## What to do
Say the data back exactly as it is written below.

## Data shown
-=-=-
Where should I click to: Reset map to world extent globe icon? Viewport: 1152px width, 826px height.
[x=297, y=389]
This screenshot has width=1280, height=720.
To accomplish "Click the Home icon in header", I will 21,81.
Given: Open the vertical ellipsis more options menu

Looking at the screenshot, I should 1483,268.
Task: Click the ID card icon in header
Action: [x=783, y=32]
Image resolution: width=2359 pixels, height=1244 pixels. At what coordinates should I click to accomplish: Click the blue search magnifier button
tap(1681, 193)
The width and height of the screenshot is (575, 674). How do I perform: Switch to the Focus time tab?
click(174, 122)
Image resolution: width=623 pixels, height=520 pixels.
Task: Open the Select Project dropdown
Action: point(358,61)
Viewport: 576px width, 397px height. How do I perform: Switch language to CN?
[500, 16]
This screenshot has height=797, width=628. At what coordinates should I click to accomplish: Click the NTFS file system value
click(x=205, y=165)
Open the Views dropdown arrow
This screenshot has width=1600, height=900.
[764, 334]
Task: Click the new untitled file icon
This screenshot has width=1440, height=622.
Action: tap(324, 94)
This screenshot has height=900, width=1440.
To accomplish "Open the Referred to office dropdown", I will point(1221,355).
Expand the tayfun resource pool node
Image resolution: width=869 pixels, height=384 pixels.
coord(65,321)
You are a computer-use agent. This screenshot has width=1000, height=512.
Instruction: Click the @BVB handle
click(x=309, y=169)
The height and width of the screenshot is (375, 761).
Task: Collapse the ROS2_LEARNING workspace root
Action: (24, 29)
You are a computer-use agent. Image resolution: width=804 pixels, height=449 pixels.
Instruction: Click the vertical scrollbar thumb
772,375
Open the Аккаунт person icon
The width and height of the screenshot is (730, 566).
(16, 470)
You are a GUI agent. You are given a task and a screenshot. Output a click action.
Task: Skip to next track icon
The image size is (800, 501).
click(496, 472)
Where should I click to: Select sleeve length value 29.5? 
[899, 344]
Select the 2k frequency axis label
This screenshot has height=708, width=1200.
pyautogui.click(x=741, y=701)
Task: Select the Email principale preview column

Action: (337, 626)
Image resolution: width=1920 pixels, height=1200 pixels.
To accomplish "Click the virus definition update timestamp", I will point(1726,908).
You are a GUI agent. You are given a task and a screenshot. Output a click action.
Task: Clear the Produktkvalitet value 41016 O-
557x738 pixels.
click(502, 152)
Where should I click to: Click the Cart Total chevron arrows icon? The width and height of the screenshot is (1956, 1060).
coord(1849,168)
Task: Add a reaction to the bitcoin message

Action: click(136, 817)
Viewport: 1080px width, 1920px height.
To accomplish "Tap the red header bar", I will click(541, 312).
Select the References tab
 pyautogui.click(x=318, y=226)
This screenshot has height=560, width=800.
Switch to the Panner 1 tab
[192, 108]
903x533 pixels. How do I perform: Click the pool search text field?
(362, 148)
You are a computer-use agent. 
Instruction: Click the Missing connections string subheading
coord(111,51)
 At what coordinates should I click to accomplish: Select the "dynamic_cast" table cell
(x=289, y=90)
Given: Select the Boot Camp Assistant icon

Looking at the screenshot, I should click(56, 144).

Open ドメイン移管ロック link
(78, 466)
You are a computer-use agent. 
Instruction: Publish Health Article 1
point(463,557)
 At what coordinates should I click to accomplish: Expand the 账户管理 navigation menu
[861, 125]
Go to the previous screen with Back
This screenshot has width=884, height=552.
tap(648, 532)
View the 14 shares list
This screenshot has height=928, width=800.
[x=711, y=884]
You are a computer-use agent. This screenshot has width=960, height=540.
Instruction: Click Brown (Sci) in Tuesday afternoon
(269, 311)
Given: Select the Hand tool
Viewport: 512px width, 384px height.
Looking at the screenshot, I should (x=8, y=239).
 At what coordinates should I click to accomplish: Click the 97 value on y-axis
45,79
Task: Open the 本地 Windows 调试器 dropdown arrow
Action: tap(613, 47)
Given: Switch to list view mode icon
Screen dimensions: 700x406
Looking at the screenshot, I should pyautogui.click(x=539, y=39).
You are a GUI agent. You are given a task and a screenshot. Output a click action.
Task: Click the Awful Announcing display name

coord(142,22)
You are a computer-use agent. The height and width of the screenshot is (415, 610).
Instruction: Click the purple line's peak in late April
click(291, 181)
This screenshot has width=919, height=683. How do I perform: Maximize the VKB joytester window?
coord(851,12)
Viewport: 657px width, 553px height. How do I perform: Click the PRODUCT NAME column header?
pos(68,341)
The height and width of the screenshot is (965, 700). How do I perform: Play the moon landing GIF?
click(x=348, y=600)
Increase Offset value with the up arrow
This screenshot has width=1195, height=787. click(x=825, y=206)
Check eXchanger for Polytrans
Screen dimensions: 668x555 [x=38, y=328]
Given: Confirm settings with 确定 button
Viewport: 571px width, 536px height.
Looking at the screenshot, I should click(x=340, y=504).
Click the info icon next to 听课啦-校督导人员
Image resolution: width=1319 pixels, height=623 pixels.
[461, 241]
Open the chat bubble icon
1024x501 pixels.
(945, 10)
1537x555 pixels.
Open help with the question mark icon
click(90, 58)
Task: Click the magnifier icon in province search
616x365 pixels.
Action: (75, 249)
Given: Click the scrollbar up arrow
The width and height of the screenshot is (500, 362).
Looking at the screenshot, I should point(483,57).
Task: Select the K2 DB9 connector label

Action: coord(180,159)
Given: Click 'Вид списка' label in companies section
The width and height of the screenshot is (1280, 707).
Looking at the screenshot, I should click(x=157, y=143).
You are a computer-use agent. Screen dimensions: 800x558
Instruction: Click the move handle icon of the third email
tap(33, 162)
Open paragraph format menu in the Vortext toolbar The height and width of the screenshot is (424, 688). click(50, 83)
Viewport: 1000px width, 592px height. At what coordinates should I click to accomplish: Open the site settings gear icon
-=-=-
## Response to the exercise
Where should I click to: Reset map to world extent globe icon? Viewport: 1152px width, 826px height.
[x=297, y=389]
This screenshot has width=1280, height=720.
To accomplish "Click the Home icon in header", I will 21,81.
Given: Open the vertical ellipsis more options menu

Looking at the screenshot, I should 1483,268.
Task: Click the ID card icon in header
Action: [x=783, y=32]
Image resolution: width=2359 pixels, height=1244 pixels. At what coordinates should I click to accomplish: Click the blue search magnifier button
tap(1681, 193)
The width and height of the screenshot is (575, 674). How do I perform: Switch to the Focus time tab?
click(174, 122)
Image resolution: width=623 pixels, height=520 pixels.
Task: Open the Select Project dropdown
Action: point(358,61)
Viewport: 576px width, 397px height. How do I perform: Switch language to CN?
[500, 16]
This screenshot has height=797, width=628. At what coordinates should I click to accomplish: Click the NTFS file system value
click(x=205, y=165)
Open the Views dropdown arrow
This screenshot has width=1600, height=900.
[764, 334]
Task: Click the new untitled file icon
This screenshot has width=1440, height=622.
Action: tap(324, 94)
This screenshot has height=900, width=1440.
To accomplish "Open the Referred to office dropdown", I will point(1221,355).
Expand the tayfun resource pool node
Image resolution: width=869 pixels, height=384 pixels.
coord(65,321)
You are a computer-use agent. This screenshot has width=1000, height=512.
Instruction: Click the @BVB handle
click(x=309, y=169)
The height and width of the screenshot is (375, 761).
Task: Collapse the ROS2_LEARNING workspace root
Action: (24, 29)
You are a computer-use agent. Image resolution: width=804 pixels, height=449 pixels.
Instruction: Click the vertical scrollbar thumb
772,375
Open the Аккаунт person icon
The width and height of the screenshot is (730, 566).
(16, 470)
You are a GUI agent. You are given a task and a screenshot. Output a click action.
Task: Skip to next track icon
The image size is (800, 501).
click(496, 472)
Where should I click to: Select sleeve length value 29.5? 
[899, 344]
Select the 2k frequency axis label
This screenshot has height=708, width=1200.
pyautogui.click(x=741, y=701)
Task: Select the Email principale preview column

Action: (337, 626)
Image resolution: width=1920 pixels, height=1200 pixels.
To accomplish "Click the virus definition update timestamp", I will point(1726,908).
You are a GUI agent. You are given a task and a screenshot. Output a click action.
Task: Clear the Produktkvalitet value 41016 O-
557x738 pixels.
click(502, 152)
Where should I click to: Click the Cart Total chevron arrows icon? The width and height of the screenshot is (1956, 1060).
coord(1849,168)
Task: Add a reaction to the bitcoin message

Action: click(136, 817)
Viewport: 1080px width, 1920px height.
To accomplish "Tap the red header bar", I will click(541, 312).
Select the References tab
 pyautogui.click(x=318, y=226)
This screenshot has height=560, width=800.
Switch to the Panner 1 tab
[192, 108]
903x533 pixels. How do I perform: Click the pool search text field?
(362, 148)
You are a computer-use agent. 
Instruction: Click the Missing connections string subheading
coord(111,51)
 At what coordinates should I click to accomplish: Select the "dynamic_cast" table cell
(x=289, y=90)
Given: Select the Boot Camp Assistant icon

Looking at the screenshot, I should click(56, 144).

Open ドメイン移管ロック link
(78, 466)
You are a computer-use agent. 
Instruction: Publish Health Article 1
point(463,557)
 At what coordinates should I click to accomplish: Expand the 账户管理 navigation menu
[861, 125]
Go to the previous screen with Back
This screenshot has width=884, height=552.
tap(648, 532)
View the 14 shares list
This screenshot has height=928, width=800.
[x=711, y=884]
You are a computer-use agent. This screenshot has width=960, height=540.
Instruction: Click Brown (Sci) in Tuesday afternoon
(269, 311)
Given: Select the Hand tool
Viewport: 512px width, 384px height.
Looking at the screenshot, I should (x=8, y=239).
 At what coordinates should I click to accomplish: Click the 97 value on y-axis
45,79
Task: Open the 本地 Windows 调试器 dropdown arrow
Action: tap(613, 47)
Given: Switch to list view mode icon
Screen dimensions: 700x406
Looking at the screenshot, I should pyautogui.click(x=539, y=39).
You are a GUI agent. You are given a task and a screenshot. Output a click action.
Task: Click the Awful Announcing display name

coord(142,22)
You are a computer-use agent. The height and width of the screenshot is (415, 610).
Instruction: Click the purple line's peak in late April
click(291, 181)
This screenshot has width=919, height=683. How do I perform: Maximize the VKB joytester window?
coord(851,12)
Viewport: 657px width, 553px height. How do I perform: Click the PRODUCT NAME column header?
pos(68,341)
The height and width of the screenshot is (965, 700). How do I perform: Play the moon landing GIF?
click(x=348, y=600)
Increase Offset value with the up arrow
This screenshot has width=1195, height=787. click(x=825, y=206)
Check eXchanger for Polytrans
Screen dimensions: 668x555 [x=38, y=328]
Given: Confirm settings with 确定 button
Viewport: 571px width, 536px height.
Looking at the screenshot, I should click(x=340, y=504).
Click the info icon next to 听课啦-校督导人员
Image resolution: width=1319 pixels, height=623 pixels.
[461, 241]
Open the chat bubble icon
1024x501 pixels.
(945, 10)
1537x555 pixels.
Open help with the question mark icon
click(90, 58)
Task: Click the magnifier icon in province search
616x365 pixels.
Action: (75, 249)
Given: Click the scrollbar up arrow
The width and height of the screenshot is (500, 362).
Looking at the screenshot, I should point(483,57).
Task: Select the K2 DB9 connector label

Action: coord(180,159)
Given: Click 'Вид списка' label in companies section
The width and height of the screenshot is (1280, 707).
Looking at the screenshot, I should click(x=157, y=143).
You are a computer-use agent. Screen dimensions: 800x558
Instruction: Click the move handle icon of the third email
tap(33, 162)
Open paragraph format menu in the Vortext toolbar The height and width of the screenshot is (424, 688). click(50, 83)
Viewport: 1000px width, 592px height. At what coordinates should I click to accomplish: Open the site settings gear icon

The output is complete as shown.